◆ Reading passage:
········

Why natural gas prices are so low?
Four reasons, I found that explain why natural gas prices are so low:
Storage may be too full. The direct problem at the current moment in time is that the facility used to store natural gasses become too full at certain points in the year, when this occurs there is little space left for additional natural gas supply to be topped up during the summer months. In addition warmer winter has played part to the over-supply of natural gas since the winter’s draw down from the underground storage was else then expected.
(Figure 3. March 22 figure by the US Energy Information Administration showing actual natural gas in storage (red) compared to expected range.)
2. Little growth in historical uses. One of the underlying reasons why there is a mismatch between supply and demand is the fact that since 1997, US natural gas consumption has remained close to flat, regardless of price (Figure 4, below). With very low prices in 2011, consumption rose by 2.2% in 2011 compared to 2010.
Figure 4. US natural gas consumption by end use, based on EIA data.
Natural gas prices recently have been low enough to compete with coal prices. Even at these low price levels, there has been little increase in industrial demand, and no effect on residential and commercial usage (for heating of buildings, hot water, and cooking).
Industrial demand used to be the largest source of natural gas use, but this has been trending downward. Part of this downward trend is likely related to industries moving overseas for reasons related to wages. (Part may be related to spiking natural gas prices, as well.) Residential and commercial use has not been growing because furnaces have been becoming more efficient, and because more attention is being paid to insulation and other conservation measures.
Figure 5. US dry gas supply, divided between US produced and net imports.
3. Supply doesn’t drop quickly. Natural gas supply (Figure 5, above) does not drop very quickly when prices drop too low because long lead times and large investment is needed to bring supply on-line. Natural gas producers have debt to service and are often faced with “use it or lose it” leases, so are hesitant to stop, for fear of not being able to make use of their investment. A decline in price may be hedged, so the producer does not feel the effect as quickly as otherwise, and take appropriate action.
Profitability of individual wells is based on estimates of long-term future production and future costs–things which are not at all certain. Some small producers may not even be aware of how unprofitable current prices really are.

········

◆ Recorded information:
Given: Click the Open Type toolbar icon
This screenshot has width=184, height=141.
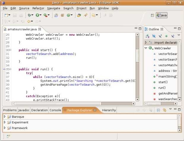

········

Copy the passage about low natural gas prices word for word, from "3. Supply doesn’t" up to and including "take appropriate action.".

3. Supply doesn’t drop quickly. Natural gas supply (Figure 5, above) does not drop very quickly when prices drop too low because long lead times and large investment is needed to bring supply on-line. Natural gas producers have debt to service and are often faced with “use it or lose it” leases, so are hesitant to stop, for fear of not being able to make use of their investment. A decline in price may be hedged, so the producer does not feel the effect as quickly as otherwise, and take appropriate action.